→ Required work
A complete response lists each line of the data below that includes the word "computer".

→ Dataset entries

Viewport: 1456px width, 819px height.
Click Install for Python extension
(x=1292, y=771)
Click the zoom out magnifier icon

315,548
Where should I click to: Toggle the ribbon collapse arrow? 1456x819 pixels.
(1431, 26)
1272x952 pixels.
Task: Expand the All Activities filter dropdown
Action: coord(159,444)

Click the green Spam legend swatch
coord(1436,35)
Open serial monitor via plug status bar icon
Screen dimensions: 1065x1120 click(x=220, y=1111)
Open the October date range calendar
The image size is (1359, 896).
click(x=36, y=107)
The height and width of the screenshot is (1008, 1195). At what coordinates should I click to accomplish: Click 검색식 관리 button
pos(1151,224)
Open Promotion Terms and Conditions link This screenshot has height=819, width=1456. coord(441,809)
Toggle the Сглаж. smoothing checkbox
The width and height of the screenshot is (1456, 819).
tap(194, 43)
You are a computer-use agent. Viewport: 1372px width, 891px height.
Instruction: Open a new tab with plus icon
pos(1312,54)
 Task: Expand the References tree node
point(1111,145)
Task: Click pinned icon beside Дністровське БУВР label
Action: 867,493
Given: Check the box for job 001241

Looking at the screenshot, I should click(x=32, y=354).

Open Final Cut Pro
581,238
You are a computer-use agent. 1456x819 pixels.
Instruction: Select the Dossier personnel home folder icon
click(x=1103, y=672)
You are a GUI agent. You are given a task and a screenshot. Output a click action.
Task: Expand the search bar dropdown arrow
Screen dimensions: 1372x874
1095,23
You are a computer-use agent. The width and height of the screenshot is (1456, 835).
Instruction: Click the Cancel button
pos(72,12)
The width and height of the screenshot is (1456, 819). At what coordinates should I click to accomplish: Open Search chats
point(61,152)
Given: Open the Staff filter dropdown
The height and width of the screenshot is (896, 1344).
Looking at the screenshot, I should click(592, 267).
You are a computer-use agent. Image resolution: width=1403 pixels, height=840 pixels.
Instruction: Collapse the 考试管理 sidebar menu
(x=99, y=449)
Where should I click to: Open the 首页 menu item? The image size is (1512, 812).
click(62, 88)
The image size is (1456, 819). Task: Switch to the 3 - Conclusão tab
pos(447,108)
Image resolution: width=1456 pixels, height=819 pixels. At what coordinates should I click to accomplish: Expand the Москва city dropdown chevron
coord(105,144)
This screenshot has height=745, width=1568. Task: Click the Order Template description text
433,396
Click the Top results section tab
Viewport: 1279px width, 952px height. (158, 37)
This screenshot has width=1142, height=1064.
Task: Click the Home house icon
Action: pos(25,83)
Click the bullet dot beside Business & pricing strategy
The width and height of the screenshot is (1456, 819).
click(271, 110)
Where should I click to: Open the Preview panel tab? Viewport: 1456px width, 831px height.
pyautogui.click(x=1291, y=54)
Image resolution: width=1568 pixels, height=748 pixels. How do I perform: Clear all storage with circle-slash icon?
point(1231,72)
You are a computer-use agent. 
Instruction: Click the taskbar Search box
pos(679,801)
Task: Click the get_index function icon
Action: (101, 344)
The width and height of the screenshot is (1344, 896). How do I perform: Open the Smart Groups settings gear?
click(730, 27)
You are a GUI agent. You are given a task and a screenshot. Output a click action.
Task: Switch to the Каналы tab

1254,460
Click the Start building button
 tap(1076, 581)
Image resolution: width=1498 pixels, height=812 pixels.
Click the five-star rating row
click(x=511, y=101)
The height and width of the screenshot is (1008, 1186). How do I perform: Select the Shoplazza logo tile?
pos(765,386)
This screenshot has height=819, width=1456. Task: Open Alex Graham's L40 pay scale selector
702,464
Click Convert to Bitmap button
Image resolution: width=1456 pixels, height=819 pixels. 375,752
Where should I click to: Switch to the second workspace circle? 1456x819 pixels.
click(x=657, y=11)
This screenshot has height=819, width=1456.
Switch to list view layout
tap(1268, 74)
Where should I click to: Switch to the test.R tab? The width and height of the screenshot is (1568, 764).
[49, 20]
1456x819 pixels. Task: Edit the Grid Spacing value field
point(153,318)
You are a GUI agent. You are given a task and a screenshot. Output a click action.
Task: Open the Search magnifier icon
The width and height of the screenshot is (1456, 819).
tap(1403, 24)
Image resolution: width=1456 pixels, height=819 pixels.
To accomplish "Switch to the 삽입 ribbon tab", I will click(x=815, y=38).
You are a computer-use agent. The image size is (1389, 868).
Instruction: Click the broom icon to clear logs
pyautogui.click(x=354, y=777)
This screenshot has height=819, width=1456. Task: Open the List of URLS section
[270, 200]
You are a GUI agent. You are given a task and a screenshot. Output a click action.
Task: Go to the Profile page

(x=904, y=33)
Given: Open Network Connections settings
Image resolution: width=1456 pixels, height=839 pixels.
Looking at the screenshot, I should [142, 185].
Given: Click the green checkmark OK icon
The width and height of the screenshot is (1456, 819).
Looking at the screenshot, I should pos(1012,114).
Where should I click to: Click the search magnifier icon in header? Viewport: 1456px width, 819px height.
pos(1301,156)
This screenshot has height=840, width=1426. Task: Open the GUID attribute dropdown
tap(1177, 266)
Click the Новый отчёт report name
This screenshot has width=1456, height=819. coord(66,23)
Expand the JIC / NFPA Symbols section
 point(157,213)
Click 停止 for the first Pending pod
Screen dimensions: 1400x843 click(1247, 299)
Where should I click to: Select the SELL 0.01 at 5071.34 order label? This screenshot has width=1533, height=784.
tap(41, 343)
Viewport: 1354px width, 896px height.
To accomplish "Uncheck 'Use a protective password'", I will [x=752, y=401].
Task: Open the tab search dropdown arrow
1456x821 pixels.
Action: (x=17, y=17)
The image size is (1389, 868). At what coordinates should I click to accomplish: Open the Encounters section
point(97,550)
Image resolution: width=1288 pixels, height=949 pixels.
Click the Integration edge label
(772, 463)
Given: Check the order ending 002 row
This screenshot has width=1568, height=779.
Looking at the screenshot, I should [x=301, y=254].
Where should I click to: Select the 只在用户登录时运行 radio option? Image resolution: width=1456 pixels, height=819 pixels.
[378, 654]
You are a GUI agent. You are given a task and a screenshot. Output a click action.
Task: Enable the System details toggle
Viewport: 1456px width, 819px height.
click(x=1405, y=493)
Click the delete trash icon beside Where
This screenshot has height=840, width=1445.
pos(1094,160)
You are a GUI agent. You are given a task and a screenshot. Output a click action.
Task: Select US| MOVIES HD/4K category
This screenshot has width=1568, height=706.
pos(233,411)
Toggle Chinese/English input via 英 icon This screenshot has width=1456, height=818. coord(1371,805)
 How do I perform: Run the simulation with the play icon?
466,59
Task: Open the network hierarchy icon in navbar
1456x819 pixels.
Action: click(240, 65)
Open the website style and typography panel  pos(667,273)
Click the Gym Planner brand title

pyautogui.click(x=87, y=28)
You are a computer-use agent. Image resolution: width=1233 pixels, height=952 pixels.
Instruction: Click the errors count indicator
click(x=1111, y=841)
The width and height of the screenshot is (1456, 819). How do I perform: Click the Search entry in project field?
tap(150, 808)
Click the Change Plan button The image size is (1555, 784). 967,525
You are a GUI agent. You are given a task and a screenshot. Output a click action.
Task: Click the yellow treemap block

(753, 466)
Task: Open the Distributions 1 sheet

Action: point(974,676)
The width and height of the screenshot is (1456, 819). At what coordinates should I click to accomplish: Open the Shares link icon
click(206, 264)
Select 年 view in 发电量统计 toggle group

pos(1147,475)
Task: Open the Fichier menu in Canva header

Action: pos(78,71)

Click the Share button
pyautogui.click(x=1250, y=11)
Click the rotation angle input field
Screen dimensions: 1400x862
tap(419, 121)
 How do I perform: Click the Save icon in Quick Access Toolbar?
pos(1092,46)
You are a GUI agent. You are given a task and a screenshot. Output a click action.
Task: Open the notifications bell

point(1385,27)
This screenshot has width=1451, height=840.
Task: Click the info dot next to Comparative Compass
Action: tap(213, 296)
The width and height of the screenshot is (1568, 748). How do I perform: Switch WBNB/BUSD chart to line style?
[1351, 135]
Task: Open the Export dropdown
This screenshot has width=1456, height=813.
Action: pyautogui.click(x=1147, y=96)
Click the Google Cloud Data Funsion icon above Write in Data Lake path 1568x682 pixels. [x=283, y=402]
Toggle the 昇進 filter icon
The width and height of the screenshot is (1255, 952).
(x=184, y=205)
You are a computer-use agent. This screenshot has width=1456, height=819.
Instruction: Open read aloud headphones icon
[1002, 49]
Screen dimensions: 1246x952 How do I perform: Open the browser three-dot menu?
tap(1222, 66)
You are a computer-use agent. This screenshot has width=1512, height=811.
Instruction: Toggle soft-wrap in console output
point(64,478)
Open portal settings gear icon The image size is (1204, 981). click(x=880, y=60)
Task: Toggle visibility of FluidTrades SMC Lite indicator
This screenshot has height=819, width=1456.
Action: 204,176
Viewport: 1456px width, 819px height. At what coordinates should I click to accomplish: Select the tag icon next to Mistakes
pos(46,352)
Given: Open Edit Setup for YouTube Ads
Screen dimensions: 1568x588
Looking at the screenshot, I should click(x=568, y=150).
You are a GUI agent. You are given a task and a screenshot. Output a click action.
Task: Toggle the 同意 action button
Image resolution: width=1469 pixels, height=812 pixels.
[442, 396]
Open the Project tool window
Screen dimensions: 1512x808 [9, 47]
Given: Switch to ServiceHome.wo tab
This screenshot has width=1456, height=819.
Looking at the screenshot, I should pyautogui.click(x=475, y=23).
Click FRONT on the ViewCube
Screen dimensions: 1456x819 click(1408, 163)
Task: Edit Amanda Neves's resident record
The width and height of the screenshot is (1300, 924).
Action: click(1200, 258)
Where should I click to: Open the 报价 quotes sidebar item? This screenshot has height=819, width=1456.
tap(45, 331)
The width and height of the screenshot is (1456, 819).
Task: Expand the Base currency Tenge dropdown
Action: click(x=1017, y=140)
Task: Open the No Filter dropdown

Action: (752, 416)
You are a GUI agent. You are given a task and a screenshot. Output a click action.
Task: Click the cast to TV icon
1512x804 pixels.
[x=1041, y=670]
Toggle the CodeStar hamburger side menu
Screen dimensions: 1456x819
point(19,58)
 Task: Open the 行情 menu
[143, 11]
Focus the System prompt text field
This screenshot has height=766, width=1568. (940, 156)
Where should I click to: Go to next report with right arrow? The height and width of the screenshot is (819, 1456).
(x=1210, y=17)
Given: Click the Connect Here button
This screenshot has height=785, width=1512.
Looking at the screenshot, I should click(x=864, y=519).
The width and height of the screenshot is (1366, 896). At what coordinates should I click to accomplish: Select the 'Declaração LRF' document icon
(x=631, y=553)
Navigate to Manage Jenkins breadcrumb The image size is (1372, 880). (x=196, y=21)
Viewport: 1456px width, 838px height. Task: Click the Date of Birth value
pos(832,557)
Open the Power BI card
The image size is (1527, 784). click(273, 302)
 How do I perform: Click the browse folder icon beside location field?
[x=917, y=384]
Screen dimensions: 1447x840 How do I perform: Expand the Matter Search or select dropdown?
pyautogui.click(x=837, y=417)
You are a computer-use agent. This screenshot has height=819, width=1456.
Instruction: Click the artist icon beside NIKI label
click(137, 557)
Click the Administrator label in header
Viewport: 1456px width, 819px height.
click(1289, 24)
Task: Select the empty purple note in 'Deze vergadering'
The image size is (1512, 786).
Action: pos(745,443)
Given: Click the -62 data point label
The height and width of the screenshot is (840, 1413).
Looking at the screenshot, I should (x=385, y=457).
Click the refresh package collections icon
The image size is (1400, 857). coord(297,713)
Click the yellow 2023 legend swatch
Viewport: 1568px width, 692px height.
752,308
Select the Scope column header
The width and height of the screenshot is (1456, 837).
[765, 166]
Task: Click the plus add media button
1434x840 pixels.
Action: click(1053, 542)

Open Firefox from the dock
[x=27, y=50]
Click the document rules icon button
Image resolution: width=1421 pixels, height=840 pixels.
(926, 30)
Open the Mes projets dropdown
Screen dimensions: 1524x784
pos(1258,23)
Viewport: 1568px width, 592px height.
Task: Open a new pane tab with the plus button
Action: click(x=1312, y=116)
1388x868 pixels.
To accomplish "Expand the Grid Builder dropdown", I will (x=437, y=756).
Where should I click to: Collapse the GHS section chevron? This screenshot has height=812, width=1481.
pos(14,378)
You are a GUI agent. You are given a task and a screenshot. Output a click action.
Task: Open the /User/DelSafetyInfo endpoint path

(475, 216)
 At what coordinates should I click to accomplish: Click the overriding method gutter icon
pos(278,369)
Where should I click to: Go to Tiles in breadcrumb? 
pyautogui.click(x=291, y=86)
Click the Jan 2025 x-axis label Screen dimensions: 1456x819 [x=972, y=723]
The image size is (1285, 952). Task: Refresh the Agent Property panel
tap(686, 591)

→ Exercise result
You are a computer-use agent. Viewport: 1372px width, 891px height.
You are a computer-use agent. 1456x819 pixels.
You are a computer-use agent. The width and height of the screenshot is (1456, 835).
You are a computer-use agent. Image resolution: width=1403 pixels, height=840 pixels.
You are a computer-use agent. 
You are a computer-use agent. The image size is (1389, 868).
You are a computer-use agent. Image resolution: width=1233 pixels, height=952 pixels.
You are a computer-use agent. This screenshot has width=1456, height=819.
You are a computer-use agent. This screenshot has width=1512, height=811.
You are a computer-use agent. This screenshot has height=819, width=1456.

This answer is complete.